Сценарий вызывал серьезные сомнения с самого начала. Заключение на сценарий Луковского Сергея Сергеева-Ценского (автора романа-эпопеи об обороне Севастополя в 1854–1855 годах «Севастопольская страда») от 2 февраля 1944 года содержало на 8 страницах полный разгром работы сценариста – от указаний на бытовые и исторические нелепости и неточности до обвинений в пошлости и мелодраматизме. В заключение Сергеев-Ценский писал: «Так ли надо было отнестись к задаче воспроизвести для миллионов советских людей образ Нахимова на экране, как это сделал автор сценария? Со всей решительностью я должен сказать, что задача эта решена халтурно и даже возмутительно халтурно. Я совершил бы преступление, если бы одобрил эту стряпню и сказал, что она возможна для постановки»[350]. Резолюция секретаря ЦК Александра Щербакова Большакову гласила: «Ряд замечаний, о которых я вам говорил по телефону, надо учесть»[351]. Речь шла о тех самых замечаниях, которые были сформулированы после просмотра картины Сталиным – о необходимости показать победу русских в Синопском бою, «когда была взята в плен целая группа турецких адмиралов во главе с командующим», и тут же переданы Пудовкину. Спустя несколько месяцев замечания эти были сформулированы в закрытом постановлении Секретариата ЦК, разработанном в апреле и принятом 11 мая 1946 года[352]. К тому времени, когда фильм критиковался в открытом Постановлении ЦК о кинофильме «Большая жизнь» в сентябре 1946 года, его переработка была практически завершена Пудовкиным.

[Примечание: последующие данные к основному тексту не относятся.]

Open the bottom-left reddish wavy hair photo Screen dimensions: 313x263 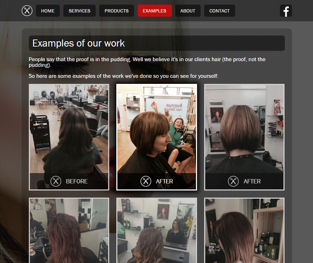69,230
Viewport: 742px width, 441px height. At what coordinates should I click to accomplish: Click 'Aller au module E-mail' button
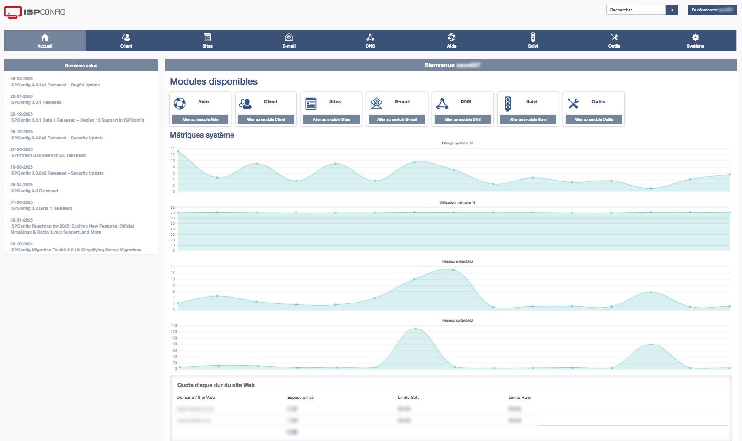point(397,119)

Как бы то ни было, отношение руководства Министерства кинематографии и ЦК к этой работе было вполне доброжелательным. Так, во время совещания в ЦК по вопросам кино 26 апреля 1946 года, где обсуждался тематический план производства художественных фильмов на 1946 год и где принимали участие секретарь ЦК Андрей Жданов, начальник Агитпропа ЦК Георгий Александров, Министр кинематографии СССР Иван Большаков, кинорежиссеры Григорий Александров, Амо Бек-Назаров, Иван Пырьев, Сергей Герасимов, Юлий Райзман, Александр Птушко, Михаил Ромм и др. (всего 40 приглашенных), Жданов заявил:
Мы всячески приветствуем картину «Нахимов», она отнесена в разряд шести (лучших. – Е. Д.). Это будет один из лучших фильмов и для того, чтобы он был нашей «Леди Гамильтон», лучше его доработать, чтобы он был шедевром. «Адмирал Нахимов» имеет возможность такой доводки, при которой фильм может стоять на уровне классических произведений советского киноискусства[353].

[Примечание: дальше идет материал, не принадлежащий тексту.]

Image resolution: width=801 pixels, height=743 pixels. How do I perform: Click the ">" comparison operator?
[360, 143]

Не случайно уже в следующем году новая версия картины была удостоена Сталинской премии первой степени.
Несомненно поэтому, что критика «Адмирала Нахимова» была внесена в постановление о «Большой жизни» для того, чтобы перефокусировать критику картины Эйзенштейна: якобы его «Иван Грозный» является результатом того же «невежества» – не сознательного саботажа ясно выраженной сталинской воли и не субверсивной стратегии режиссера, направленной на слом сложившихся исторических аллюзий, но «незнания фактов» и «недобросовестности». Поэтому критика «Ивана Грозного» следовала за критикой «Адмирала Нахимова» как продолжение осуждения тех же «крупнейших недостатков».
Не проведи Эйзенштейн эти месяцы 1946 года с инфарктом в больнице, он спросил бы не «Причем здесь Луков?», но «Причем здесь Пудовкин?».